Lawsuit Against Insurer Claims Retaliation Against Doctors
California’s highest court has revived a high-profile lawsuit that could have a major impact on whether insurers can punish physicians who refer patients to out-of-network providers.
The case, which has bounced around courts in the Golden State since 2012, pits the nearly 50,000-member California Medical Association (CMA) against Aetna, one of the nation’s largest health insurers. The physician group alleges that Aetna illegally retaliated against physicians who sent patients to certain out-of-network clinics.
Out-of-network providers and clinics were involved in just 4.7% of professional medical claims in 2020, according to a federal report released this month. Such claims are more likely than others to be denied, and they result in unexpected medical bills, which have led to the passage of state and federal laws that target “surprise billing.”
In a July 17 ruling, the California Supreme Court unanimously resurrected the CMA v Aetna case after a judge and a state appeals court killed it on the grounds that the CMA ― which is affiliated with the American Medical Association (AMA) ― had no standing to sue Aetna. The high state court declared that the CMA could sue on its own behalf, but the justices noted that their ruling says nothing about the merits of the case.

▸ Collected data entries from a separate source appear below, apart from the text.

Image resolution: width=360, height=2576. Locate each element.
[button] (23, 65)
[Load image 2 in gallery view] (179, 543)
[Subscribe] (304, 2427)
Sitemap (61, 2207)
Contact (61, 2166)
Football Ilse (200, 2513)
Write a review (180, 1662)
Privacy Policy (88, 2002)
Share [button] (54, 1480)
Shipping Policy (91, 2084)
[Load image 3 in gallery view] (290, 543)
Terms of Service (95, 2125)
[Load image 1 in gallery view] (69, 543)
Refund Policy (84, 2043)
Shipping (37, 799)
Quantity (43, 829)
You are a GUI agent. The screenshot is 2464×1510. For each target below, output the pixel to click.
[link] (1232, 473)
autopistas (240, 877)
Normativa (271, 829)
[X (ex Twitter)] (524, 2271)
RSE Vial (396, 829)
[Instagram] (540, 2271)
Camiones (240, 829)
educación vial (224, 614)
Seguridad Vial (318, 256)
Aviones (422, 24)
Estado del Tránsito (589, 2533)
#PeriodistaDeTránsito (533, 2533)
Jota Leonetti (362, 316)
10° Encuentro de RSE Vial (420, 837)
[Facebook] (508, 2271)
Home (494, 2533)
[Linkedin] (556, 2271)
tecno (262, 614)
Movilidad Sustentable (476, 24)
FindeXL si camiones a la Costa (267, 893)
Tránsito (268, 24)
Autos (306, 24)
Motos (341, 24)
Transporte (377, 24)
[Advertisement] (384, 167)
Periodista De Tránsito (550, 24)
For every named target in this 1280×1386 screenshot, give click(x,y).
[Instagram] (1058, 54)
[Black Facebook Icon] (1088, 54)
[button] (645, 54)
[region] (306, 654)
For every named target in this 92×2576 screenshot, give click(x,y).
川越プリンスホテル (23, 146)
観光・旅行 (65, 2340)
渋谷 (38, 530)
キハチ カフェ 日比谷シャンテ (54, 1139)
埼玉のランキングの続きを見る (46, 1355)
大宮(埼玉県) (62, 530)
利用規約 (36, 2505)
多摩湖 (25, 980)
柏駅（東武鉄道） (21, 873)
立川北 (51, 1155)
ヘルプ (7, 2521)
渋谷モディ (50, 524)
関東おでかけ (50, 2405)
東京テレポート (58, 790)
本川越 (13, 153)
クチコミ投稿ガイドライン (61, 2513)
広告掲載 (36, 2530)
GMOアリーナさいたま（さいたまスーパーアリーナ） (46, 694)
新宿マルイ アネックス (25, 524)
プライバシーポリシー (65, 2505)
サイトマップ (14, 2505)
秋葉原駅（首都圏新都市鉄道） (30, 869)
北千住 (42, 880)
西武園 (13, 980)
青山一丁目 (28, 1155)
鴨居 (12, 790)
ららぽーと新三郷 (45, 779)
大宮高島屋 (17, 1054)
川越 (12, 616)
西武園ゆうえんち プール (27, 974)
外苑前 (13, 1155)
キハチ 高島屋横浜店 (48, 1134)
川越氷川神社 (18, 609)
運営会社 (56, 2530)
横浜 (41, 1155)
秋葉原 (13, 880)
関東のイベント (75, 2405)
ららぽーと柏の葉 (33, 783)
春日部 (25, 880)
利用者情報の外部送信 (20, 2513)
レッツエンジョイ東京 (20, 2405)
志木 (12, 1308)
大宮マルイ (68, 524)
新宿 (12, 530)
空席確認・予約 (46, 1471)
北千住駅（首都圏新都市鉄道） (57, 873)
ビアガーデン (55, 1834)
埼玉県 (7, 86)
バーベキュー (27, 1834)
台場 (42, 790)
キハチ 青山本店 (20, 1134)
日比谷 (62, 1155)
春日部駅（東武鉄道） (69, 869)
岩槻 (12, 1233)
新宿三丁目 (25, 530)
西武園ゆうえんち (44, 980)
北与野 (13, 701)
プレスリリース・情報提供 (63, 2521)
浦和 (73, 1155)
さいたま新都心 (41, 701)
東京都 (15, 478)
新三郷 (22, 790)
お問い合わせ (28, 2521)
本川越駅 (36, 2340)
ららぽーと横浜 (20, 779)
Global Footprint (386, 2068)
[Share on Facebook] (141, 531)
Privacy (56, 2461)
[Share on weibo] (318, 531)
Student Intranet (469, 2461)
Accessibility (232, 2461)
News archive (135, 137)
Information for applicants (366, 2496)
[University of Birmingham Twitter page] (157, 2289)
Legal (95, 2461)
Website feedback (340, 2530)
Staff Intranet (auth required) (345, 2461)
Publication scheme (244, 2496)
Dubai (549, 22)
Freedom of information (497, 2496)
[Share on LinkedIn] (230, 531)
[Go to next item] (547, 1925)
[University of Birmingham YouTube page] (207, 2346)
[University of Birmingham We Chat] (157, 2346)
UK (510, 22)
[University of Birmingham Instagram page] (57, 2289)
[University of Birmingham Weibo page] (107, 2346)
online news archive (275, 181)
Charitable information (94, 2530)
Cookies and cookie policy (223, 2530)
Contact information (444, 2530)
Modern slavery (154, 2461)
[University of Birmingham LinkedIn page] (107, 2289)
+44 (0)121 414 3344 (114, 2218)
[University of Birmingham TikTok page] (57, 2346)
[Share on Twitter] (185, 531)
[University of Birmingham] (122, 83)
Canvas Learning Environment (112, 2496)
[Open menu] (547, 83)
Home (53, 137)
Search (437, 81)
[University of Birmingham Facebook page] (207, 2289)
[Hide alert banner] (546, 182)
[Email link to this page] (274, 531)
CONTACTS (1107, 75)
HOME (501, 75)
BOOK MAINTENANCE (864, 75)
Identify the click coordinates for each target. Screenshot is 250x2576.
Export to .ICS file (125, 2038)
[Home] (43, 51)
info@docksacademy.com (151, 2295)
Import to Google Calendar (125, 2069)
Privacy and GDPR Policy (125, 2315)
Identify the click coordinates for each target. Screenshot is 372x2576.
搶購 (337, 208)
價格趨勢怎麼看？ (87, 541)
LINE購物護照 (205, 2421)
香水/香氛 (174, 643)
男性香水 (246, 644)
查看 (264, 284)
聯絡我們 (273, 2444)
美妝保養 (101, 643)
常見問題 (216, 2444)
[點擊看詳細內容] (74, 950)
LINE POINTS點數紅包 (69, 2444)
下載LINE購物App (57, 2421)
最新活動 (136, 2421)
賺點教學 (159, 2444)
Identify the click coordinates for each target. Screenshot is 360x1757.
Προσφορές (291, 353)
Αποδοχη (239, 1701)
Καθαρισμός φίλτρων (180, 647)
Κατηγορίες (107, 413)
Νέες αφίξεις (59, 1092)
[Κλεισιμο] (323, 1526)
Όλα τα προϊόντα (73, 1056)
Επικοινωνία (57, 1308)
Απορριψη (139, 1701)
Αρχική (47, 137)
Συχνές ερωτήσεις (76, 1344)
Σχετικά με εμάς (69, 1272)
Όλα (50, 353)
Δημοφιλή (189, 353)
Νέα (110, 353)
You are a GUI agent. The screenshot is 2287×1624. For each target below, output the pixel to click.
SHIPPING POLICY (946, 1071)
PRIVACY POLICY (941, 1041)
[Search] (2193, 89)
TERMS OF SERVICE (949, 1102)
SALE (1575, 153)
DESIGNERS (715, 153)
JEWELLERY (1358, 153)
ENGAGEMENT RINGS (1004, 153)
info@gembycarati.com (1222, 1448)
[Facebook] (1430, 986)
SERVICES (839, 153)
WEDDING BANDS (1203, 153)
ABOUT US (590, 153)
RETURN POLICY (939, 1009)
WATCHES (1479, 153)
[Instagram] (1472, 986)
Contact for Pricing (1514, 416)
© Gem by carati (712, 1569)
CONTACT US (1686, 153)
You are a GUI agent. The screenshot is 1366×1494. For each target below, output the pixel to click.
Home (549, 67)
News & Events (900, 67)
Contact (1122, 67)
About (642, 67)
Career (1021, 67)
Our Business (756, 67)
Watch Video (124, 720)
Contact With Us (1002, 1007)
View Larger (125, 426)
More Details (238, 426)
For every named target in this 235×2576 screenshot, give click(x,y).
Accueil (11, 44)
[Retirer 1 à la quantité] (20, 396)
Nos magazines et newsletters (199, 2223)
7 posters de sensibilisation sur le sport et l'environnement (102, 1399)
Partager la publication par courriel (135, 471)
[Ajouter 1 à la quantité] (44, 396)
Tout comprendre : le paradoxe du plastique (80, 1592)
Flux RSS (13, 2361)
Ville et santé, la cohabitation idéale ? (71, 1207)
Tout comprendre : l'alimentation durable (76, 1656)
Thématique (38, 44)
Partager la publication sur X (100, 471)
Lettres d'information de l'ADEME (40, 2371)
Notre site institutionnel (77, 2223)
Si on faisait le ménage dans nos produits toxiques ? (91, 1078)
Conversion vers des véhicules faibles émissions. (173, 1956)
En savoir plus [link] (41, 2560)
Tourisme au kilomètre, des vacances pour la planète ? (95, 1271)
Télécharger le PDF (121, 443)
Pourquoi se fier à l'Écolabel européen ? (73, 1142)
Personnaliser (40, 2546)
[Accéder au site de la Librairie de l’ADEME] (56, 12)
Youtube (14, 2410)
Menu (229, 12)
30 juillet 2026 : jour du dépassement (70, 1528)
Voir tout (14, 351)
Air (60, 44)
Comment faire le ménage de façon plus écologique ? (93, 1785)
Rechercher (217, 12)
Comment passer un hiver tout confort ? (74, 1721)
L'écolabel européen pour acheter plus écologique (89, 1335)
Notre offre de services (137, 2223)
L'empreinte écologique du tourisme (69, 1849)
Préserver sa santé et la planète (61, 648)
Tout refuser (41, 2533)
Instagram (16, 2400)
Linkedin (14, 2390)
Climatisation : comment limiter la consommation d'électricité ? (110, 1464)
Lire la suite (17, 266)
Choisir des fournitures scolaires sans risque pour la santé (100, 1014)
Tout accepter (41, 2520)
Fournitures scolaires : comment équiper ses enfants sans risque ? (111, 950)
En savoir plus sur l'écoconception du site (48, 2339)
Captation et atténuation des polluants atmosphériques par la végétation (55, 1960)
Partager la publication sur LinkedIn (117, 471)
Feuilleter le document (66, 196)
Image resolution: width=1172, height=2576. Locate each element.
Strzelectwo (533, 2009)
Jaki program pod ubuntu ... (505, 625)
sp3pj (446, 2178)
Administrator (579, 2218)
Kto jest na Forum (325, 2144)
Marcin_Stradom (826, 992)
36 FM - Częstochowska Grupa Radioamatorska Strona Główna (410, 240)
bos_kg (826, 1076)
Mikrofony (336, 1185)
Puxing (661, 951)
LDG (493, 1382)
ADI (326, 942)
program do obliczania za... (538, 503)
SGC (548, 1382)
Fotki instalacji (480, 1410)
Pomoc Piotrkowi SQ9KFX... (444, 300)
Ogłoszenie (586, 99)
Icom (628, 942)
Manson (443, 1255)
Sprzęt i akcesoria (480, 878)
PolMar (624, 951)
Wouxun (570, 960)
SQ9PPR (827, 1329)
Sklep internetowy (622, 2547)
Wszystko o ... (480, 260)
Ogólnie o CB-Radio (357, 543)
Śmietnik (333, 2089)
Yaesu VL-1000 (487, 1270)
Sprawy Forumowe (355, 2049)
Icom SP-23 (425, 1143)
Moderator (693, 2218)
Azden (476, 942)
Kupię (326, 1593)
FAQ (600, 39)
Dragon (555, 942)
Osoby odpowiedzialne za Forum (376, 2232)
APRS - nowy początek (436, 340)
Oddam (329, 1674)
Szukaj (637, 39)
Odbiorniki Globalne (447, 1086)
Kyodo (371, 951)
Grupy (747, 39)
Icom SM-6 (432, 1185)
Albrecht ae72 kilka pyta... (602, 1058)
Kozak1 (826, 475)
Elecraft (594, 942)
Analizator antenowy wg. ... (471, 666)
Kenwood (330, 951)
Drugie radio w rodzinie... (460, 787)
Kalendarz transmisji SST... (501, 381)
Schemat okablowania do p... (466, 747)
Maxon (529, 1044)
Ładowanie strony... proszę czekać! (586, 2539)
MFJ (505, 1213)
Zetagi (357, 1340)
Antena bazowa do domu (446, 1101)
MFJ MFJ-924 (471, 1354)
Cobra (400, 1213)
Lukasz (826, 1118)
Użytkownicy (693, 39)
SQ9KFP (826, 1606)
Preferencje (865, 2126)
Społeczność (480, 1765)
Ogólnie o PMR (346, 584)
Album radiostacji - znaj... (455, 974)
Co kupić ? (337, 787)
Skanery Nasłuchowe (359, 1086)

The ruling appears to mean that CMA’s lawsuit will head back to Superior Court in Los Angeles County. The outcome of the case won’t have a direct national effect, since the case is in state court, not federal court. However, state rulings can influence the thinking of judges elsewhere.
The case, filed in 2012, alleges that Aetna harmed patient care by harassing and sacking contract physicians who referred patients to out-of-network ambulatory surgery centers.
According to the new ruling, Aetna responded by saying that “its policy, rather than interfering in medical judgments, was designed simply to encourage participating physicians, consistent with their judgment, to use in-network care providers, such as ambulatory surgery centers, and was adopted in part in response to physicians referring patients to facilities in which they had financial interests.”
In a 2012 letter to CMA, as reported by the Los Angeles Times, an Aetna attorney went further and claimed that “physicians and their business partners secure outsized and improper windfalls at the expense of Aetna’s plan members and employer plan sponsors.”
The CMA received support for its lawsuit via friend-of-the-court legal briefs from the California attorney general, city attorneys for several major California cities, the AMA, several major labor unions, the AIDS Healthcare Foundation, and the advocacy organization Consumer Watchdog. The US Chamber of Commerce, the California Association of Health Plans, and the Association of California Life and Health Insurance Companies filed briefs supporting Aetna.
Aetna, now part of CVS Health, declined to comment about the new ruling.
CMA released a statement from its president, internist/hospitalist Donaldo Hernandez, MD: “The practice of threatening physicians who refer patients to out-of-network providers is unlawful, and we are pleased that the court agrees that CMA has the right to challenge these practices in court.”
In an interview, research professor emeritus Jack Hoadley, PhD, of the Health Policy Institute at Georgetown University’s McCourt School of Public Policy, noted that many health plans don’t cover out-of-network care. Those that do ― including PPOs and hybrid plans ― often require that patients pay a larger share of the total cost or pay a separate or higher deductible, he said.
So why would an insurer punish doctors who refer patients to healthcare providers who are outside the insurer’s approved network? In some cases, patients may blame insurers when they’re forced to pay higher rates for out-of-network care, Hoadley said. Insurers may also be miffed when physicians send patients out of network, he said, because insurers contract with physicians to send a certain number of patients within the insurer’s network.
The federal No Surprises Act, passed by Congress in 2020, hasn’t decreased tension between providers and insurers over out-of-network fees, Hoadley said. As the effects of the law are hammered out in court, he said, there’s still an adversarial relationship.
In California, the out-of-network landscape changed 3 years before the No Surprises Act. In 2017, the state passed its own no-surprise-billing law, which “protects consumers from surprise medical bills when they get non-emergency services, go to an in-network health facility and receive care from an out-of-network provider without their consent.” In these cases, the law says patients only need to pay in accordance with in-network cost sharing.
In 2019, a USC-Brookings Schaeffer Initiative for Health Policy report found signs that out-of-network care was fading in California other than in the emergency setting, possibly as a result of the law.
Randy Dotinga is a freelance writer and board member of the Association of Health Care Journalists.